TARİHÎ HADİSELERİN ŞEKİLLENDİRDİĞİ İSTANBUL MAHALLELERİ İki Savaş, Bir Mahalle…

Huzur’la devam eden serüven bir cihan harbini geride bırakan, yeni bir tanesinin arefesinde olan çiçeği burnunda bir ülkenin insanlarınındır. Cemal’in akıl hocası olarak tanıdığımız Elagöz Mehmetefendi Mahallesi sakini İhsan bu defa akrabası Mümtaz için yol gösterici bir ışık olacaktır. Aradan geçen on yedi yılın ardından mahalleyle birlikte İhsan da son demlerini yaşamaktadır. Mümtaz’la, İhsan için hasta bakıcı ve ilaç ararken tanışırız Huzur’da. Mümtaz’ın bu arayışta karşılaştığı mahalleler Elagöz Mehmetefendi Mahallesi’nden oldukça farklıdır: “Sefil, perişan mahalleler, yoksulluk yüzünden bir insan çehresini andıran eski evler arasından geçiyordu. Etrafında bir yığın perişan ve hasta yüzlü insan vardı. Herkes neşesizdi. Herkes yarını, büyük kıyameti düşünüyordu.”27 1937’deki sokak eski, dökülmüş konaklarla, yaşlı ahalisiyle, ölüm döşeğindeki hasta, yarı deli, sinirli ve eski düzenlerini satıp savarak sürdürmeye çalışan maddi sıkıntıdaki insanlarla doludur.

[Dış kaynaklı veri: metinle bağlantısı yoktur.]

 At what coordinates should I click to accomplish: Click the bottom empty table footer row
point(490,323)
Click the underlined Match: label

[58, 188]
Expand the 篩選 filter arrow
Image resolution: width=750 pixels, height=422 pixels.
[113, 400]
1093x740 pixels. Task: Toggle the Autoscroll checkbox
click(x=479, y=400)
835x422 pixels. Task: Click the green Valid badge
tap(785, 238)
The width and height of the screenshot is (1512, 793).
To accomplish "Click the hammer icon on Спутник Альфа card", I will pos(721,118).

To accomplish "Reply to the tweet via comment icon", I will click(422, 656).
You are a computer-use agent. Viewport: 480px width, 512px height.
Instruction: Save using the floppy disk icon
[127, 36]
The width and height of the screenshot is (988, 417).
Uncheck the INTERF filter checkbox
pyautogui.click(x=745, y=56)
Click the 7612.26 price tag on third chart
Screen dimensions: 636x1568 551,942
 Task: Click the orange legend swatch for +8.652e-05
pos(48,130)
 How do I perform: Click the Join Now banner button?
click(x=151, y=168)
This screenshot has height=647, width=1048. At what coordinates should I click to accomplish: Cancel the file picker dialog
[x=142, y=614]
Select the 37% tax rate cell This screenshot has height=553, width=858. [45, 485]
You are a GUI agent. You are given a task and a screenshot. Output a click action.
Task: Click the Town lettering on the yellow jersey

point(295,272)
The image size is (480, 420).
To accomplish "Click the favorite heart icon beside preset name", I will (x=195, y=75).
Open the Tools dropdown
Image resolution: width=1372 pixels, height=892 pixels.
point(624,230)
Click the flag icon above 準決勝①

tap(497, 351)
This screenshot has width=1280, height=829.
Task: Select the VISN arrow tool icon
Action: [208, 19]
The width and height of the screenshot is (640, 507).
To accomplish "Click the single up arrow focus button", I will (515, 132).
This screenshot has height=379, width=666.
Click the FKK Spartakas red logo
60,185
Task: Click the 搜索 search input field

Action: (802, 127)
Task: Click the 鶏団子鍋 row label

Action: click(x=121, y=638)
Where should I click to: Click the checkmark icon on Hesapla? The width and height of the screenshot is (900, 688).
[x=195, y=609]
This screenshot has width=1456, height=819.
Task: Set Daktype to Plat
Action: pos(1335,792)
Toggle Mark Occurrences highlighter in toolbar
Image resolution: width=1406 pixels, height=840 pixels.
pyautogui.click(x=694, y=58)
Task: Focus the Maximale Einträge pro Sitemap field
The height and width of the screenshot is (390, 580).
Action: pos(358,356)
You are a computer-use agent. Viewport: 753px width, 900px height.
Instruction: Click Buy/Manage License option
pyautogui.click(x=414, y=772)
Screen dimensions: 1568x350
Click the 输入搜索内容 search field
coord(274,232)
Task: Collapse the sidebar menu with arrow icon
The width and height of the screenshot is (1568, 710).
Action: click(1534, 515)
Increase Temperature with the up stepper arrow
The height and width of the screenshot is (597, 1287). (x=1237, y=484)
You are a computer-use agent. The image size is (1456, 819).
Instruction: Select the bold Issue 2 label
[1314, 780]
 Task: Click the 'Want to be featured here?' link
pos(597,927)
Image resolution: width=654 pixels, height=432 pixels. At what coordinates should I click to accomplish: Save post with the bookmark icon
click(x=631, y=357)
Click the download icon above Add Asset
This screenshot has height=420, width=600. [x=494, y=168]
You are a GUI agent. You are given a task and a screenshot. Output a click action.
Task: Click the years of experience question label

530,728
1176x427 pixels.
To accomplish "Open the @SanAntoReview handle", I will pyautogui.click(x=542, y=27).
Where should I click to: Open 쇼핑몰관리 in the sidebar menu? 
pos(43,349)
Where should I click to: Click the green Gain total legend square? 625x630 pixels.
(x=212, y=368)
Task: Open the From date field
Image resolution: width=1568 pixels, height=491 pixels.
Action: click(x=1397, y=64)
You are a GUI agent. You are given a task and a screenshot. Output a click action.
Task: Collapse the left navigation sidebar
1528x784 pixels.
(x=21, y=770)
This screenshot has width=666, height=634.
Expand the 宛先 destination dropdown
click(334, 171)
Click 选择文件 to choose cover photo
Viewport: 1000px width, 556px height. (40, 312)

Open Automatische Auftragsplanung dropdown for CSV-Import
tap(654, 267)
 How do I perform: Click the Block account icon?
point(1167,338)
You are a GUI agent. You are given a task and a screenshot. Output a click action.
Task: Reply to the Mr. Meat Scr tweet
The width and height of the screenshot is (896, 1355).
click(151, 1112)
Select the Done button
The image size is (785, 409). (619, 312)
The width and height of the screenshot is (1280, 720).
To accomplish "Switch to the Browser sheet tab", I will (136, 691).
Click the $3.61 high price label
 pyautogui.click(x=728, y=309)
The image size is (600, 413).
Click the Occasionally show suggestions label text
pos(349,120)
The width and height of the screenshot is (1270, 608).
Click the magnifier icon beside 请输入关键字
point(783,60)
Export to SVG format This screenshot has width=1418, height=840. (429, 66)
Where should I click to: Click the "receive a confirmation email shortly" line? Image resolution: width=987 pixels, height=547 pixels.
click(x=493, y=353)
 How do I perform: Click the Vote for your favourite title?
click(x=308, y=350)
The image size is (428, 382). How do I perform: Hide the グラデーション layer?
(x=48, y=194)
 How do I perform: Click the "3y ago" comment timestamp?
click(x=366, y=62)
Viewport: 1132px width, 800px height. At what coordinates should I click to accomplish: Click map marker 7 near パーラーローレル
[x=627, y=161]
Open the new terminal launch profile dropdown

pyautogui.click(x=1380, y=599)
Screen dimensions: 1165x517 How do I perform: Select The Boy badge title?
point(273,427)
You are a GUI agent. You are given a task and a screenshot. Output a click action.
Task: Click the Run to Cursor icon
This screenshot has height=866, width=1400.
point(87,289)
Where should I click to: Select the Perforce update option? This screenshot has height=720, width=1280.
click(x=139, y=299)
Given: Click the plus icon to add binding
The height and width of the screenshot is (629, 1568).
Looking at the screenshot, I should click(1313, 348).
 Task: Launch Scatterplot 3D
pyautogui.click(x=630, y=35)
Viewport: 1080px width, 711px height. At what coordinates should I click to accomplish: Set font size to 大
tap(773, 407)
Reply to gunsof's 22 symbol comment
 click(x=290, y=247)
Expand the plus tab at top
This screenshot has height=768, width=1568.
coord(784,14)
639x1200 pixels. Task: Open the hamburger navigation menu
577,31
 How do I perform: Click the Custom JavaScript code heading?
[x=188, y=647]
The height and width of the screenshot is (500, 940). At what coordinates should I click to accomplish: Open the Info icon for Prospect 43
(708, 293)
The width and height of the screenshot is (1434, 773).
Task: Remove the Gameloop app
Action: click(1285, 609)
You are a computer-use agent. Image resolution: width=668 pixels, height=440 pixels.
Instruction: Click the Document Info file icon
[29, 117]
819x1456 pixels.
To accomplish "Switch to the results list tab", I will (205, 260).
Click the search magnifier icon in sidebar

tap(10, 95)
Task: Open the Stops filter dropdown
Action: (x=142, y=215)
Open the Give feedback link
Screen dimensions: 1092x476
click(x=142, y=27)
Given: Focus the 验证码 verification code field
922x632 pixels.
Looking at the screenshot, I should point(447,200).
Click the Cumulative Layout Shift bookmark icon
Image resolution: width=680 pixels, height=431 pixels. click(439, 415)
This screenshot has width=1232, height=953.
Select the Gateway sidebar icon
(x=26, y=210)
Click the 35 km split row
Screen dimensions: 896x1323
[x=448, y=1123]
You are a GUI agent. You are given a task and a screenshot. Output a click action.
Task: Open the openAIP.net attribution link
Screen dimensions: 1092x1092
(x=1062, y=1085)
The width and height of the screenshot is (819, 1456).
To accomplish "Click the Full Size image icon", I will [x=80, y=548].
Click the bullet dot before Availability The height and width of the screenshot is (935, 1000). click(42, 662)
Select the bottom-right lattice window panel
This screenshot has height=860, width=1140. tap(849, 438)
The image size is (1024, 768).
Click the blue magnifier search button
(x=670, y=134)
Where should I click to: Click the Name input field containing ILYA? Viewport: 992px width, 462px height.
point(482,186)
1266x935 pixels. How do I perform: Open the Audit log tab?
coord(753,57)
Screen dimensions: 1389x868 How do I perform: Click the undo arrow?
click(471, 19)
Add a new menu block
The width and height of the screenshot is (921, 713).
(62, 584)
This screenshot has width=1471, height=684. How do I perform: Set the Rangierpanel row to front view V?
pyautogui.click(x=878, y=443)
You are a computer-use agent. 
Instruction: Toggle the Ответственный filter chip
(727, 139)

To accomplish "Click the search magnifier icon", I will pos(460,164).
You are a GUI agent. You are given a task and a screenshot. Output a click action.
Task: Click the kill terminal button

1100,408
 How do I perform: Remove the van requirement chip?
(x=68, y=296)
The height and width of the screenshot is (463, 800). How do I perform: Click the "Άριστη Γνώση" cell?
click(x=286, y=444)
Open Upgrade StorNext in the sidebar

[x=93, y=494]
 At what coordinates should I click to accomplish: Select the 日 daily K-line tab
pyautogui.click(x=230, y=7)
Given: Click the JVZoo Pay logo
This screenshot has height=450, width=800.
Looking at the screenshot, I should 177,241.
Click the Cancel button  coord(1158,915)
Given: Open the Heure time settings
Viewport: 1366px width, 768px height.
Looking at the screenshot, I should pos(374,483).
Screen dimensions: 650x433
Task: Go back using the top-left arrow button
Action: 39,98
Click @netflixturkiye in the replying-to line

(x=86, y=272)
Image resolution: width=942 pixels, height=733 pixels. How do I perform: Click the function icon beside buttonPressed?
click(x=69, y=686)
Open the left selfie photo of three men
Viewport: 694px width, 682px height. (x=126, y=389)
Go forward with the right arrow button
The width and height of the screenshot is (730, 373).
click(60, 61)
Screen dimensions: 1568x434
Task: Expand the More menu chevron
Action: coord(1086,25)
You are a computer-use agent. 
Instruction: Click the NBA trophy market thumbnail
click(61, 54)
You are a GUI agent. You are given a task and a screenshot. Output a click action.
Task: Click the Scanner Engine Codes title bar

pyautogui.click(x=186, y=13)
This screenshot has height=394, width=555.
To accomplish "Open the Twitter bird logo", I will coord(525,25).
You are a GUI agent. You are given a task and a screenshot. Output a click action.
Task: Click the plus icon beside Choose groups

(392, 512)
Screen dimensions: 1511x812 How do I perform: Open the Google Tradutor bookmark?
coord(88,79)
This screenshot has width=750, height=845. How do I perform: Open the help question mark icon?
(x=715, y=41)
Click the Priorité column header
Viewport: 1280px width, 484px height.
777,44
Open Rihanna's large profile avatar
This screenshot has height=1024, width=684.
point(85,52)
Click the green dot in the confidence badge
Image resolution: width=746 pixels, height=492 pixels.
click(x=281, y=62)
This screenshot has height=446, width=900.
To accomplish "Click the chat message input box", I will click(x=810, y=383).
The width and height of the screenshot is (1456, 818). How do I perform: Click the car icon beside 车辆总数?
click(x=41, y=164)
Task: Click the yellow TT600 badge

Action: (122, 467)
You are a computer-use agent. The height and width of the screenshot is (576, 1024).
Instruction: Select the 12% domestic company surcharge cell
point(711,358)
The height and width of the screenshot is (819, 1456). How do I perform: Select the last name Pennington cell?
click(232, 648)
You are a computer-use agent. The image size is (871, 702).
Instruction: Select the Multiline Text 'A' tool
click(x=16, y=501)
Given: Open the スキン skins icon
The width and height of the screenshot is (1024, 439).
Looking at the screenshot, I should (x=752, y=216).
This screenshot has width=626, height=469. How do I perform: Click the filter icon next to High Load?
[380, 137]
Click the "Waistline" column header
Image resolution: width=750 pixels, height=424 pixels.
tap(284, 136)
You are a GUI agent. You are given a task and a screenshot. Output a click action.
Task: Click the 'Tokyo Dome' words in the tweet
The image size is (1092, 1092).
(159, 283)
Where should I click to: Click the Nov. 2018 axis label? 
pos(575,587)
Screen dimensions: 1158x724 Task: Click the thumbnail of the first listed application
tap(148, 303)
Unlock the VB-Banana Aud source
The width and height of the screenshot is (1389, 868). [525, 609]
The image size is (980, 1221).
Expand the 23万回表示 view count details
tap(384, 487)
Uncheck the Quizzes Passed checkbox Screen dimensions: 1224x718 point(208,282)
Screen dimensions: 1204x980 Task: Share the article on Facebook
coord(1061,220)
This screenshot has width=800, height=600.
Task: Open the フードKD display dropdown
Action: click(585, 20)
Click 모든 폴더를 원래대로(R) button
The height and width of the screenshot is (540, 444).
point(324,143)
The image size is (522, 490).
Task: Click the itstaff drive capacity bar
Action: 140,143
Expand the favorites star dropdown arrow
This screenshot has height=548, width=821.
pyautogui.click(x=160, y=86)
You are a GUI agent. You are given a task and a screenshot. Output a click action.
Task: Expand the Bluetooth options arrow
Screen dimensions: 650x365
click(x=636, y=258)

Mahur Beste’deki konak Sahnenin Dışındakiler’deki konak yavrusu olarak tabir edilen hanelerin son durağı Huzur’la birlikte eski yıkık konak yavrularıdır. Kergir evler, üstü başı perişan, sakat, yorgun, iyi tıraş olmamış ve saçlarını düzeltmeye vakit bulamadan sokağa fırlamış kadın ve erkekler, damında selvi bitmiş, fukara yatağı medreseler ve nasılsa ayakta kalmış cami bu dönemin tablosunu oluşturur. Bu tabloyu her fırsatta Mümtaz yahut sevgilisi Nuran’ın gözlemleri dolayısıyla okuyucuya çizer Tanpınar. Ve bunlardan bir başkası da Taksim’in biraz aşağısındaki, Fındıklı’ya inen yokuşun sağ tarafında, Unkapı taraflarındaki tenekeden, kerpiçten evlerin bulunduğu sokaktır: “Bulaşık ve lağım sularının açıkta aktığı sokaklar, pislik içinde çok zalim ve tesadüf bir ayıklanma ile büyüyen çocuklar, sonra onların biraz kanatlanınca baba evini susuz çeşme yalaklarına, kaldırımlara, köprü altlarına değiştirmesi.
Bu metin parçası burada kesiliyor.